A United Kingdom (PG-13) This movie popped up on a few British film critics’ top 10 lists last year, when it was released in that country. I figure homerism had more to do with it than the actual content of this dramatization of how Botswana earned its independence from the U.K. after Prince Seretse Khama (David Oyelowo) fell in love with and married a white Englishwoman named Ruth WIlliams (Rosamund Pike) in 1947, sparking an international incident. This is a great story about how an interracial romance wound up changing the map of Africa, but in the hands of director Amma Asante (Belle), the love affair blows up out of nowhere and the white British officials emerge as pantomime villains as they try to break up the couple and keep the country under heel. Oyelowo does some good work as a monarch trying to juggle political rivalries with his love life, but he can’t elevate this high-minded but overly thin affair. Also with Jack Davenport, Tom Felton, Laura Carmichael, Terry Pheto, Arnold Oceng, Jack Lowden, Vusi Kunene, and Jessica Oyelowo.
Brimstone (R) Dakota Fanning stars in this Western as a young woman being stalked by her community’s violent new preacher (Guy Pearce). Also with Kit Harington, Paul Anderson, Adrian Sparks, Emilia Jones, Ivy George, Carla Juri, and Carice van Houten.
Kedi (NR) The title is the Turkish word for “cat.” Ceyda Torun’s documentary interviews ordinary people in Istanbul about their relationship with the city’s stray cats.

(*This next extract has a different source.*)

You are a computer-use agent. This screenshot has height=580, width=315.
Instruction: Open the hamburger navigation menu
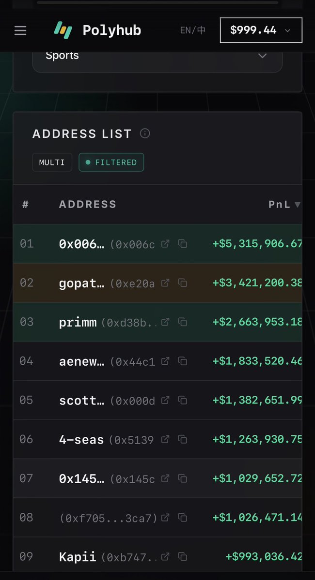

Land of Mine (R) Nominated for the Best Foreign Film Oscar, Martin Zandvliet’s post-World War II drama stars Roland Møller as a Danish sergeant who oversees a group of German P.O.W.’s who are forced to work as minesweepers on a Danish beach. Also with Louis Hofmann, Joel Basman, Mikkel Boe Følsgaard, Oskar Bökelsmann, Mads Riisom, Laura Bro, and Zoe Zandvliet.
The Last Word (R) Shirley MacLaine stars in this dramedy as an elderly control freak who hires a young journalist (Amanda Seyfried) to write her obituary in advance. Also with Ann’Jewel Lee, Thomas Sadoski, Philip Baker Hall, Gedde Watanabe, Tom Everett Scott, Yvette Freeman, Steven Culp, Todd Louiso, and Anne Heche.